## INSTRUCTIONS TO FOLLOW
Your response must be the entire set of entries, reproduced word for word.

##### RECORDS PROVIDED

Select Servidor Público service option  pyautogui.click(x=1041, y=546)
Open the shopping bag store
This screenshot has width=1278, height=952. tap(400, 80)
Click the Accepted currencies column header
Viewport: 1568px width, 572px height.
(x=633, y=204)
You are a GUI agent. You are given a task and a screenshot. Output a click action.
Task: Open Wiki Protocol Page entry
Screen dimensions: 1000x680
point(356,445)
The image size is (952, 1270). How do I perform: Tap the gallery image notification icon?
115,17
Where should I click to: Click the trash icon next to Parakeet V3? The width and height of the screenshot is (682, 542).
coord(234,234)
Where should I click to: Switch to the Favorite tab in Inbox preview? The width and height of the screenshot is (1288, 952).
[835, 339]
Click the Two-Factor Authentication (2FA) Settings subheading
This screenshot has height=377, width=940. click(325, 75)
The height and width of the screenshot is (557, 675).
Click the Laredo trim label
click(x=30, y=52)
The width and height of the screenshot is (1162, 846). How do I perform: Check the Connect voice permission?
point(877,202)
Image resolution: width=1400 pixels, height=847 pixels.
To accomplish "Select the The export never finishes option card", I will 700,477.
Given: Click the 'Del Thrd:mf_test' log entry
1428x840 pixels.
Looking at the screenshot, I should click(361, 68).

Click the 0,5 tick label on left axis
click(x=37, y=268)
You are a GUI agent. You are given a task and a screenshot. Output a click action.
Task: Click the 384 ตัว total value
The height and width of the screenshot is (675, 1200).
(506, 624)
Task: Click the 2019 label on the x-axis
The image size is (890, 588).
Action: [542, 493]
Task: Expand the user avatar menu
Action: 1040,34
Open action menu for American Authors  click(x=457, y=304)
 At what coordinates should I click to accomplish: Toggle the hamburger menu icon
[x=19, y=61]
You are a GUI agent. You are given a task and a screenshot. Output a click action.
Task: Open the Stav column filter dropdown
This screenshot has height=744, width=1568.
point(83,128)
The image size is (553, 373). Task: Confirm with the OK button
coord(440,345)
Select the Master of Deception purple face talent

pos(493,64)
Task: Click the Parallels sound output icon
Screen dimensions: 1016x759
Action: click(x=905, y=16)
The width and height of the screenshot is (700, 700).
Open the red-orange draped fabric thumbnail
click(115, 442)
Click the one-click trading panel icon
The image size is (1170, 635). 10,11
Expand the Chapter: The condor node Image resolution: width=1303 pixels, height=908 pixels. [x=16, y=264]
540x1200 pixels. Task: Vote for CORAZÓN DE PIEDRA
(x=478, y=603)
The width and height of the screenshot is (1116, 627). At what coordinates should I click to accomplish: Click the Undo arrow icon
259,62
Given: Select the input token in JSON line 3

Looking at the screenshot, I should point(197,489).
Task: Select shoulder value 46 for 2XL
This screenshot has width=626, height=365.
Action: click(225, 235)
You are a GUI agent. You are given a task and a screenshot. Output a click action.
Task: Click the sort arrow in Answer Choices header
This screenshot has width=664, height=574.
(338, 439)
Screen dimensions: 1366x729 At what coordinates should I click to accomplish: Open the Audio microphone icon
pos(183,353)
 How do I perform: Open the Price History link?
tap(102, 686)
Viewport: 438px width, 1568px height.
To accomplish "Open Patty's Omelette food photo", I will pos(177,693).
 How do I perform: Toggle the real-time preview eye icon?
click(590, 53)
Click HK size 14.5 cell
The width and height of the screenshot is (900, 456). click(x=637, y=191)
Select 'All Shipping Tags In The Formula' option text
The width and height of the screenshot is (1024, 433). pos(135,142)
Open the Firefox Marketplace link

##########

## ANSWER FOR THE TASK
Select Servidor Público service option  pyautogui.click(x=1041, y=546)
Open the shopping bag store
This screenshot has width=1278, height=952. tap(400, 80)
Click the Accepted currencies column header
Viewport: 1568px width, 572px height.
(x=633, y=204)
You are a GUI agent. You are given a task and a screenshot. Output a click action.
Task: Open Wiki Protocol Page entry
Screen dimensions: 1000x680
point(356,445)
The image size is (952, 1270). How do I perform: Tap the gallery image notification icon?
115,17
Where should I click to: Click the trash icon next to Parakeet V3? The width and height of the screenshot is (682, 542).
coord(234,234)
Where should I click to: Switch to the Favorite tab in Inbox preview? The width and height of the screenshot is (1288, 952).
[835, 339]
Click the Two-Factor Authentication (2FA) Settings subheading
This screenshot has height=377, width=940. click(325, 75)
The height and width of the screenshot is (557, 675).
Click the Laredo trim label
click(x=30, y=52)
The width and height of the screenshot is (1162, 846). How do I perform: Check the Connect voice permission?
point(877,202)
Image resolution: width=1400 pixels, height=847 pixels.
To accomplish "Select the The export never finishes option card", I will 700,477.
Given: Click the 'Del Thrd:mf_test' log entry
1428x840 pixels.
Looking at the screenshot, I should click(361, 68).

Click the 0,5 tick label on left axis
click(x=37, y=268)
You are a GUI agent. You are given a task and a screenshot. Output a click action.
Task: Click the 384 ตัว total value
The height and width of the screenshot is (675, 1200).
(506, 624)
Task: Click the 2019 label on the x-axis
The image size is (890, 588).
Action: [542, 493]
Task: Expand the user avatar menu
Action: 1040,34
Open action menu for American Authors  click(x=457, y=304)
 At what coordinates should I click to accomplish: Toggle the hamburger menu icon
[x=19, y=61]
You are a GUI agent. You are given a task and a screenshot. Output a click action.
Task: Open the Stav column filter dropdown
This screenshot has height=744, width=1568.
point(83,128)
The image size is (553, 373). Task: Confirm with the OK button
coord(440,345)
Select the Master of Deception purple face talent

pos(493,64)
Task: Click the Parallels sound output icon
Screen dimensions: 1016x759
Action: click(x=905, y=16)
The width and height of the screenshot is (700, 700).
Open the red-orange draped fabric thumbnail
click(115, 442)
Click the one-click trading panel icon
The image size is (1170, 635). 10,11
Expand the Chapter: The condor node Image resolution: width=1303 pixels, height=908 pixels. [x=16, y=264]
540x1200 pixels. Task: Vote for CORAZÓN DE PIEDRA
(x=478, y=603)
The width and height of the screenshot is (1116, 627). At what coordinates should I click to accomplish: Click the Undo arrow icon
259,62
Given: Select the input token in JSON line 3

Looking at the screenshot, I should point(197,489).
Task: Select shoulder value 46 for 2XL
This screenshot has width=626, height=365.
Action: click(225, 235)
You are a GUI agent. You are given a task and a screenshot. Output a click action.
Task: Click the sort arrow in Answer Choices header
This screenshot has width=664, height=574.
(338, 439)
Screen dimensions: 1366x729 At what coordinates should I click to accomplish: Open the Audio microphone icon
pos(183,353)
 How do I perform: Open the Price History link?
tap(102, 686)
Viewport: 438px width, 1568px height.
To accomplish "Open Patty's Omelette food photo", I will pos(177,693).
 How do I perform: Toggle the real-time preview eye icon?
click(590, 53)
Click HK size 14.5 cell
The width and height of the screenshot is (900, 456). click(x=637, y=191)
Select 'All Shipping Tags In The Formula' option text
The width and height of the screenshot is (1024, 433). pos(135,142)
Open the Firefox Marketplace link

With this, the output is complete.